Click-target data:
---*---
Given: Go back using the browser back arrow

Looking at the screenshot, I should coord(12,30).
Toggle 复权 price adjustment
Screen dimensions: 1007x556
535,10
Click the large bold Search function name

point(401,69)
---*---
▸ Given problem
Please convert the material above into a numbered list, one item per line, leaving out any blank lines.

▸ Correct answer
1. Given: Go back using the browser back arrow
2. Looking at the screenshot, I should coord(12,30).
3. Toggle 复权 price adjustment
4. Screen dimensions: 1007x556
5. 535,10
6. Click the large bold Search function name
7. point(401,69)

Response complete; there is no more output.